Hi UK netops,

A few UKNOFs ago, I presented on some work that I was kicking off in the IETF 
relating to changes to the BGP-4 protocol such that the error handling 
behaviour was aligned with the requirements of modern network deployments. This 
was in direct relation to a number of live operational issues that had been 
observed in the Internet DFZ (including issues relating to AS4_PATH, as well as 
the experiment that the RIPE NCC conducted).

After a number of iterations, this work has resulted in a document describing 
the requirements for these amendments -- 
http://tools.ietf.org/html/draft-ietf-grow-ops-reqs-for-bgp-error-handling

This document has shaped a number of standards that are now being developed in 
the IETF IDR working group to improve BGP:

- An IDR BGP error handling draft is in progress to standardise the 
"treat-as-withdraw" behaviour, which allows session resets to be avoided based 
on erroneous BGP UPDATEs where possible.

- Further drafts relating to extending ROUTE REFRESH and Graceful Restart have 
been proposed to allow recovery from inconsistent RIB states, and reduced 
impact to forwarding when a session reset cannot be avoided respectively.

- The work that Tom Scholl, Richard Steenbergen, John Scudder, and David 
Freedman did on the ADVISORY message has been extended to handle some error 
handling cases, as well as the original use case.
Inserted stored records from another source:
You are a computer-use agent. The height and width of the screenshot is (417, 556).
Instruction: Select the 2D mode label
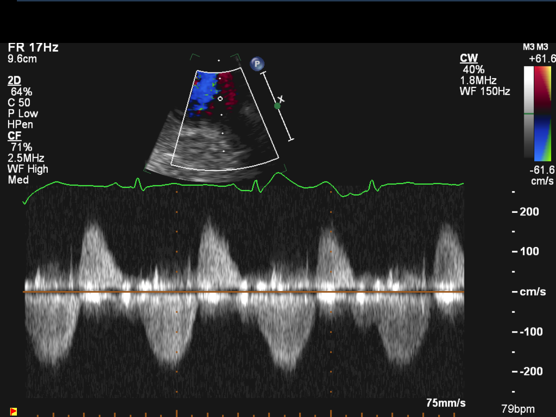click(x=14, y=81)
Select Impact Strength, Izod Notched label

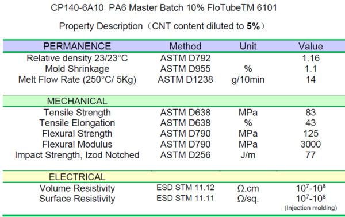tap(77, 155)
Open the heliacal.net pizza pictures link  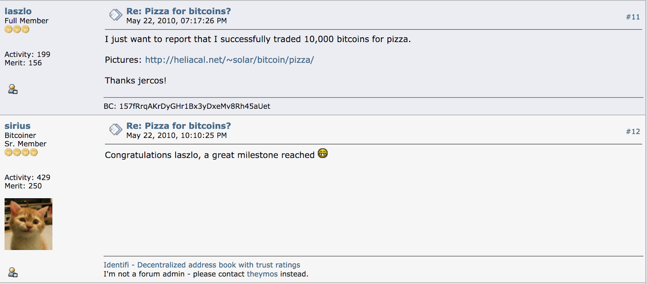coord(229,60)
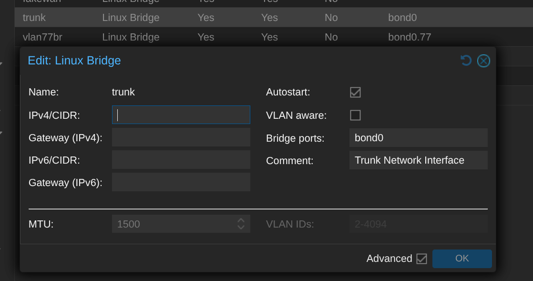Click the Comment text field
The image size is (533, 281).
[x=418, y=160]
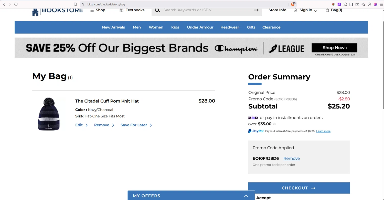Screen dimensions: 384x200
Task: Bookmark this page using bookmark icon
Action: pyautogui.click(x=75, y=4)
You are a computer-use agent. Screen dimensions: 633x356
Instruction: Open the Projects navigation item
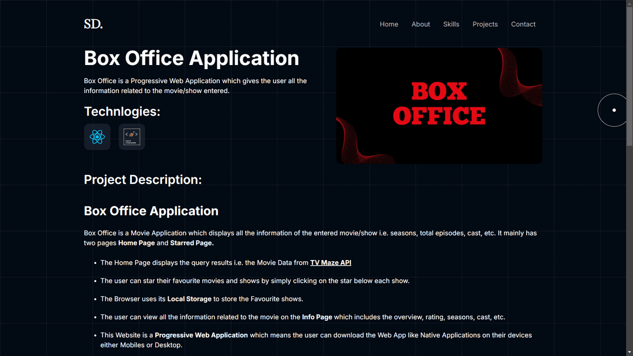click(485, 24)
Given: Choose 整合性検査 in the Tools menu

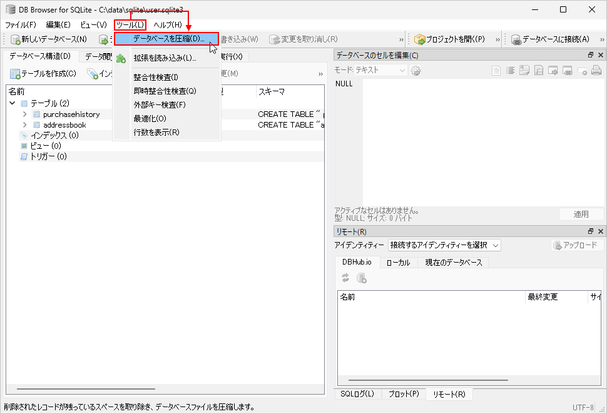Looking at the screenshot, I should 155,78.
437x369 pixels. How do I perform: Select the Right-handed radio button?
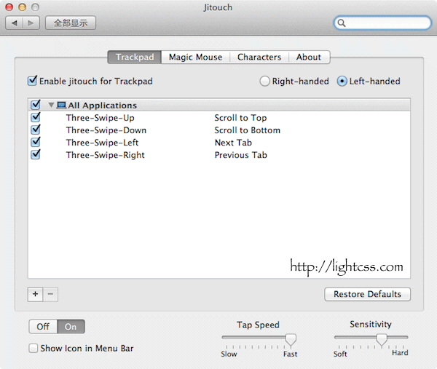tap(265, 82)
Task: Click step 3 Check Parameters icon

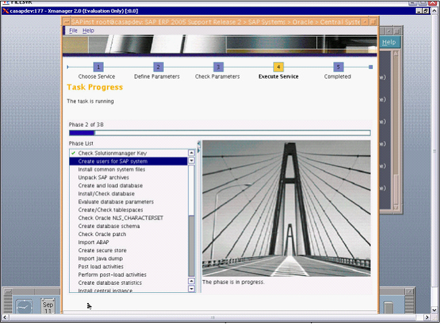Action: (218, 67)
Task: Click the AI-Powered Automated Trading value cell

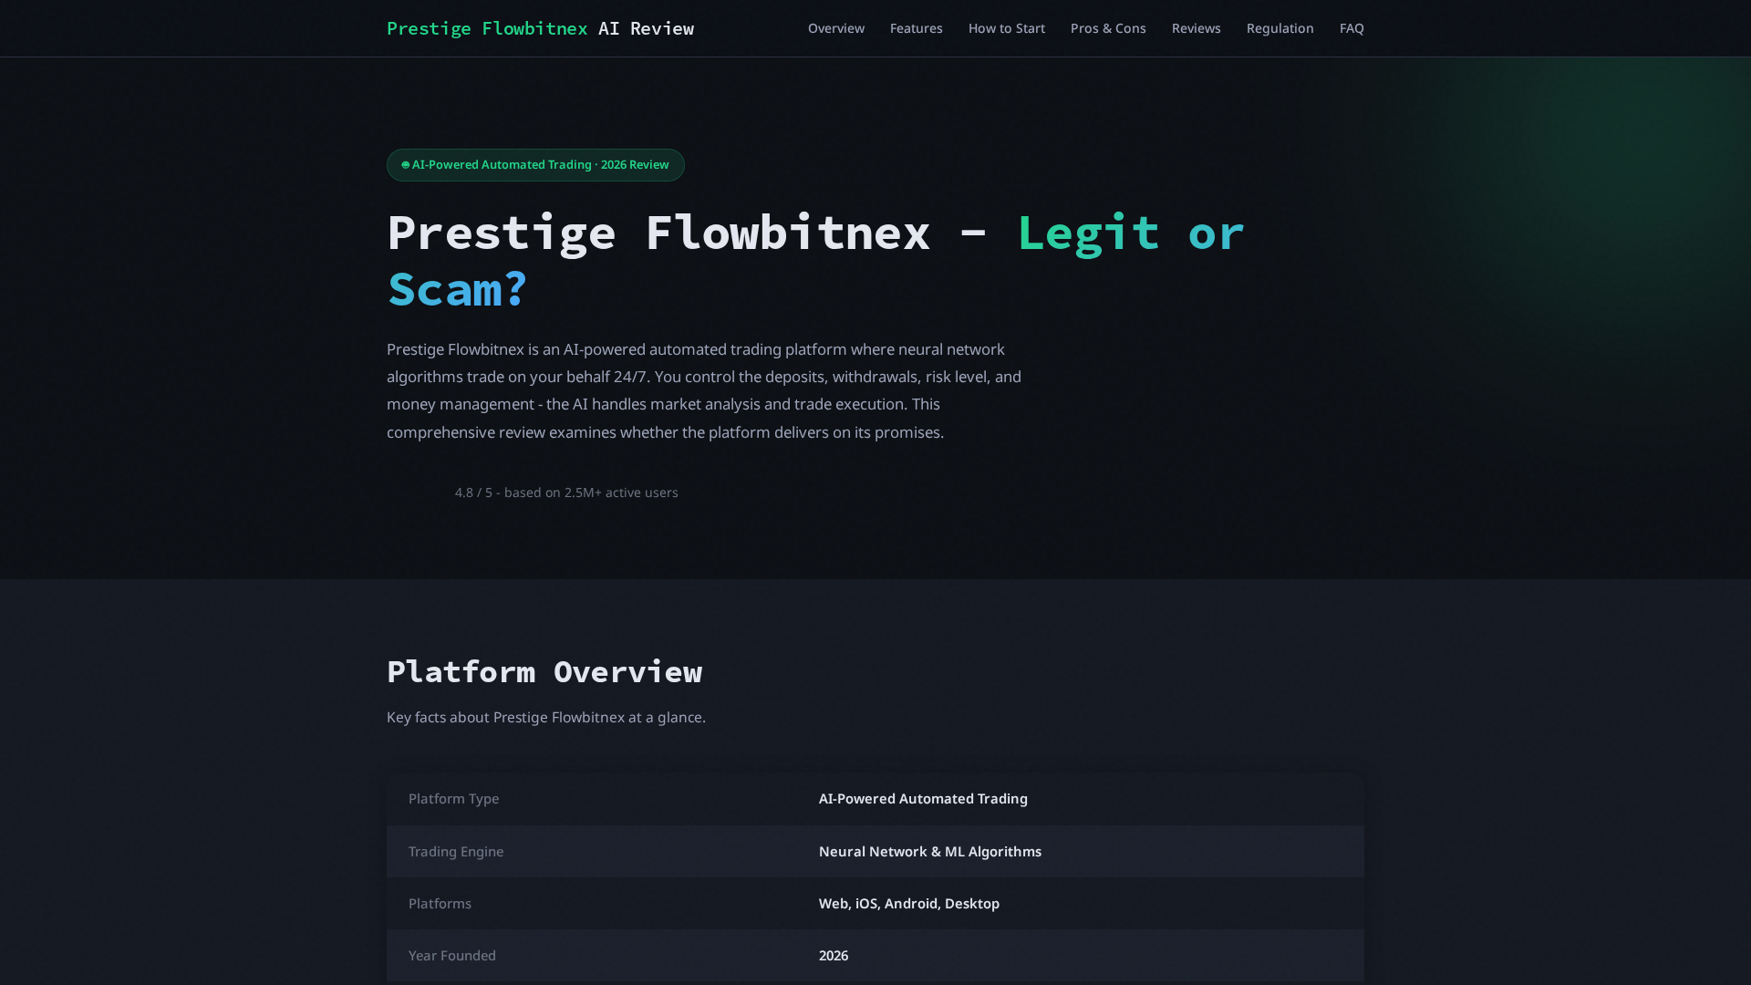Action: [923, 798]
The draft document is now at working group last call GROW (Global Routing 
Operations WG) in the IETF - this represents the final working group agreement 
prior to publishing this work. I feel that having a document that describes 
these requirements is valuable, since it defines the operational problems that 
future solutions are intended to solve.

I would encourage anyone who has an interest in this area to review the 
document, and let the GROW mailing list (g...@ietf.org) know whether the 
requirements describe meet their use case, and/or any comments or deviations 
that should be noted. The last call is intended to end on 25/06.

Many thanks in advance for doing so - there are a number of network scenarios 
that I think will be operationally improved by implementing this work.

Kind regards,
r.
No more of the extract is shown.